═══ Data for analysis ═══
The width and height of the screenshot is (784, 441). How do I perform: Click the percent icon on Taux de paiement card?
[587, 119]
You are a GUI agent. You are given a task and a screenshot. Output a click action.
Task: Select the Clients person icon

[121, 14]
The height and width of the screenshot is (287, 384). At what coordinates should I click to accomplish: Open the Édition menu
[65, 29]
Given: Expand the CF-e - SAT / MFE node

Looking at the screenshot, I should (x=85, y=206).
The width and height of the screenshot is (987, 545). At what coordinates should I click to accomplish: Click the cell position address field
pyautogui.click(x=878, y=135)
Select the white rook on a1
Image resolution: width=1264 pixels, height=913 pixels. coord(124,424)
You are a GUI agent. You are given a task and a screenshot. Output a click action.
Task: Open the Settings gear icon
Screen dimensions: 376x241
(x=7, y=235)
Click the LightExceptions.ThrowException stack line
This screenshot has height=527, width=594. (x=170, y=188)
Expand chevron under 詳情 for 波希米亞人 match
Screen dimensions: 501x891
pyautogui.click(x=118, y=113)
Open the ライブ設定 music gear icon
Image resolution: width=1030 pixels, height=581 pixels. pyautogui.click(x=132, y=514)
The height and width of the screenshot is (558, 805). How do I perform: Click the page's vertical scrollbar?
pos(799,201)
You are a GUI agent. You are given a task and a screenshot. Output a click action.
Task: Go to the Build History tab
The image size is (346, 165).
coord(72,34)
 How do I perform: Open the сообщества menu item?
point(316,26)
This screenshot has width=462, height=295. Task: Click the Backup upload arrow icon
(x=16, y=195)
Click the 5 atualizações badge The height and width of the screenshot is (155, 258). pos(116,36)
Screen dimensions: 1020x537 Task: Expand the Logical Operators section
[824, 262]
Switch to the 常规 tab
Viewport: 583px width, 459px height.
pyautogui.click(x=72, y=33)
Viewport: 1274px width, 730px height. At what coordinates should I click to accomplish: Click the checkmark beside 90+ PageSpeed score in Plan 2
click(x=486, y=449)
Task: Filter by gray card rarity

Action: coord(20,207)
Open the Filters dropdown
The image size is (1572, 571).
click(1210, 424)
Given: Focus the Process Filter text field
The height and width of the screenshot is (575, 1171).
═══
■ Required action
Repeat, exactly and in full, the records shown above.

■ Result of the task
The width and height of the screenshot is (784, 441). How do I perform: Click the percent icon on Taux de paiement card?
[587, 119]
You are a GUI agent. You are given a task and a screenshot. Output a click action.
Task: Select the Clients person icon

[121, 14]
The height and width of the screenshot is (287, 384). At what coordinates should I click to accomplish: Open the Édition menu
[65, 29]
Given: Expand the CF-e - SAT / MFE node

Looking at the screenshot, I should (x=85, y=206).
The width and height of the screenshot is (987, 545). At what coordinates should I click to accomplish: Click the cell position address field
pyautogui.click(x=878, y=135)
Select the white rook on a1
Image resolution: width=1264 pixels, height=913 pixels. coord(124,424)
You are a GUI agent. You are given a task and a screenshot. Output a click action.
Task: Open the Settings gear icon
Screen dimensions: 376x241
(x=7, y=235)
Click the LightExceptions.ThrowException stack line
This screenshot has height=527, width=594. (x=170, y=188)
Expand chevron under 詳情 for 波希米亞人 match
Screen dimensions: 501x891
pyautogui.click(x=118, y=113)
Open the ライブ設定 music gear icon
Image resolution: width=1030 pixels, height=581 pixels. pyautogui.click(x=132, y=514)
The height and width of the screenshot is (558, 805). How do I perform: Click the page's vertical scrollbar?
pos(799,201)
You are a GUI agent. You are given a task and a screenshot. Output a click action.
Task: Go to the Build History tab
The image size is (346, 165).
coord(72,34)
 How do I perform: Open the сообщества menu item?
point(316,26)
This screenshot has width=462, height=295. Task: Click the Backup upload arrow icon
(x=16, y=195)
Click the 5 atualizações badge The height and width of the screenshot is (155, 258). pos(116,36)
Screen dimensions: 1020x537 Task: Expand the Logical Operators section
[824, 262]
Switch to the 常规 tab
Viewport: 583px width, 459px height.
pyautogui.click(x=72, y=33)
Viewport: 1274px width, 730px height. At what coordinates should I click to accomplish: Click the checkmark beside 90+ PageSpeed score in Plan 2
click(x=486, y=449)
Task: Filter by gray card rarity

Action: coord(20,207)
Open the Filters dropdown
The image size is (1572, 571).
click(1210, 424)
Given: Focus the Process Filter text field
The height and width of the screenshot is (575, 1171).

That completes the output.